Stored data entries
● ● ● ● ●

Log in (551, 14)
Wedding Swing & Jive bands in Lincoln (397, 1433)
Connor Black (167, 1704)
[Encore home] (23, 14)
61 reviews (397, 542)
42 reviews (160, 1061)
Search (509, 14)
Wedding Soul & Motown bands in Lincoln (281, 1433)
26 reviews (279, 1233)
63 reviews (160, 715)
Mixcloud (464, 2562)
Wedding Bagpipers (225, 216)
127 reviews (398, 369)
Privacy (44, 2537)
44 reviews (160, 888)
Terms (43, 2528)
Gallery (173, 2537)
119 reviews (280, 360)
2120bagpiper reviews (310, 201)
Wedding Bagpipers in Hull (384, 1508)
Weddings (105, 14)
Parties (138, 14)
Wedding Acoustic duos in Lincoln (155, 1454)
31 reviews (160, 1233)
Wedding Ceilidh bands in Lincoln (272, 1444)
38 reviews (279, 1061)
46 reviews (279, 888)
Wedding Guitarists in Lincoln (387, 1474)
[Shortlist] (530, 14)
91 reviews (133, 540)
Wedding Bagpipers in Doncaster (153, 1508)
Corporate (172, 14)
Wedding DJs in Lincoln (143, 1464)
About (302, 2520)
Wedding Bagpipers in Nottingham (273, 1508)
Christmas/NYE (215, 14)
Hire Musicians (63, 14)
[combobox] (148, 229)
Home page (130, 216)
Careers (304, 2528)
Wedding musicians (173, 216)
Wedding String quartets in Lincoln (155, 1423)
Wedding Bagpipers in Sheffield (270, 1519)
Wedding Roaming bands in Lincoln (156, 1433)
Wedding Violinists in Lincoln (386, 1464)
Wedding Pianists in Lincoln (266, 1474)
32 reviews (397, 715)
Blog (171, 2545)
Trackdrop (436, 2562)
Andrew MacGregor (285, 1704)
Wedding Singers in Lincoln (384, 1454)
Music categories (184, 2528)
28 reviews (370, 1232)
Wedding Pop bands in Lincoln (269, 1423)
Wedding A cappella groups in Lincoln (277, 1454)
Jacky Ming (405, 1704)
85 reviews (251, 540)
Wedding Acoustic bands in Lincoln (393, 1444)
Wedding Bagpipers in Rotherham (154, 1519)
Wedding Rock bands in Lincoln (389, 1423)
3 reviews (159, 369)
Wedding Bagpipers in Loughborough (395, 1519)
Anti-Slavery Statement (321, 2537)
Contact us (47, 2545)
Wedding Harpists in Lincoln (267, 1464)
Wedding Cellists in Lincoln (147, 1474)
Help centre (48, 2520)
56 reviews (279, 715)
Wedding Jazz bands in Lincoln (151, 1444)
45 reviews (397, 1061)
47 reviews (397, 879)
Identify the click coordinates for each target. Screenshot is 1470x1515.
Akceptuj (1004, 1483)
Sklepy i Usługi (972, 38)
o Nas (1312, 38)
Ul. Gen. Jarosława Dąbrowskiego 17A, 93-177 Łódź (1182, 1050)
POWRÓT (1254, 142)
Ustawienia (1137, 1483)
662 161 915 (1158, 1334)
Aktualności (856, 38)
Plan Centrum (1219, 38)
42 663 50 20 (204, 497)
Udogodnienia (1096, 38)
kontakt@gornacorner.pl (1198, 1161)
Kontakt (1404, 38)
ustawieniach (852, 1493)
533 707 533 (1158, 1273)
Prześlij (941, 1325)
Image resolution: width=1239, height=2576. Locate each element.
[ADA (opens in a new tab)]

● ● ● ● ●

**What to work on**
After reading the data above, return it verbatim in full.

**Response to the task**
Log in (551, 14)
Wedding Swing & Jive bands in Lincoln (397, 1433)
Connor Black (167, 1704)
[Encore home] (23, 14)
61 reviews (397, 542)
42 reviews (160, 1061)
Search (509, 14)
Wedding Soul & Motown bands in Lincoln (281, 1433)
26 reviews (279, 1233)
63 reviews (160, 715)
Mixcloud (464, 2562)
Wedding Bagpipers (225, 216)
127 reviews (398, 369)
Privacy (44, 2537)
44 reviews (160, 888)
Terms (43, 2528)
Gallery (173, 2537)
119 reviews (280, 360)
2120bagpiper reviews (310, 201)
Wedding Bagpipers in Hull (384, 1508)
Weddings (105, 14)
Parties (138, 14)
Wedding Acoustic duos in Lincoln (155, 1454)
31 reviews (160, 1233)
Wedding Ceilidh bands in Lincoln (272, 1444)
38 reviews (279, 1061)
46 reviews (279, 888)
Wedding Guitarists in Lincoln (387, 1474)
[Shortlist] (530, 14)
91 reviews (133, 540)
Wedding Bagpipers in Doncaster (153, 1508)
Corporate (172, 14)
Wedding DJs in Lincoln (143, 1464)
About (302, 2520)
Wedding Bagpipers in Nottingham (273, 1508)
Christmas/NYE (215, 14)
Hire Musicians (63, 14)
[combobox] (148, 229)
Home page (130, 216)
Careers (304, 2528)
Wedding musicians (173, 216)
Wedding String quartets in Lincoln (155, 1423)
Wedding Bagpipers in Sheffield (270, 1519)
Wedding Roaming bands in Lincoln (156, 1433)
Wedding Violinists in Lincoln (386, 1464)
Wedding Pianists in Lincoln (266, 1474)
32 reviews (397, 715)
Blog (171, 2545)
Trackdrop (436, 2562)
Andrew MacGregor (285, 1704)
Wedding Singers in Lincoln (384, 1454)
Music categories (184, 2528)
28 reviews (370, 1232)
Wedding Pop bands in Lincoln (269, 1423)
Wedding A cappella groups in Lincoln (277, 1454)
Jacky Ming (405, 1704)
85 reviews (251, 540)
Wedding Acoustic bands in Lincoln (393, 1444)
Wedding Bagpipers in Rotherham (154, 1519)
Wedding Rock bands in Lincoln (389, 1423)
3 reviews (159, 369)
Wedding Bagpipers in Loughborough (395, 1519)
Anti-Slavery Statement (321, 2537)
Contact us (47, 2545)
Wedding Harpists in Lincoln (267, 1464)
Wedding Cellists in Lincoln (147, 1474)
Help centre (48, 2520)
56 reviews (279, 715)
Wedding Jazz bands in Lincoln (151, 1444)
45 reviews (397, 1061)
47 reviews (397, 879)
Identify the click coordinates for each target. Screenshot is 1470x1515.
Akceptuj (1004, 1483)
Sklepy i Usługi (972, 38)
o Nas (1312, 38)
Ul. Gen. Jarosława Dąbrowskiego 17A, 93-177 Łódź (1182, 1050)
POWRÓT (1254, 142)
Ustawienia (1137, 1483)
662 161 915 (1158, 1334)
Aktualności (856, 38)
Plan Centrum (1219, 38)
42 663 50 20 (204, 497)
Udogodnienia (1096, 38)
kontakt@gornacorner.pl (1198, 1161)
Kontakt (1404, 38)
ustawieniach (852, 1493)
533 707 533 (1158, 1273)
Prześlij (941, 1325)
Image resolution: width=1239, height=2576. Locate each element.
[ADA (opens in a new tab)]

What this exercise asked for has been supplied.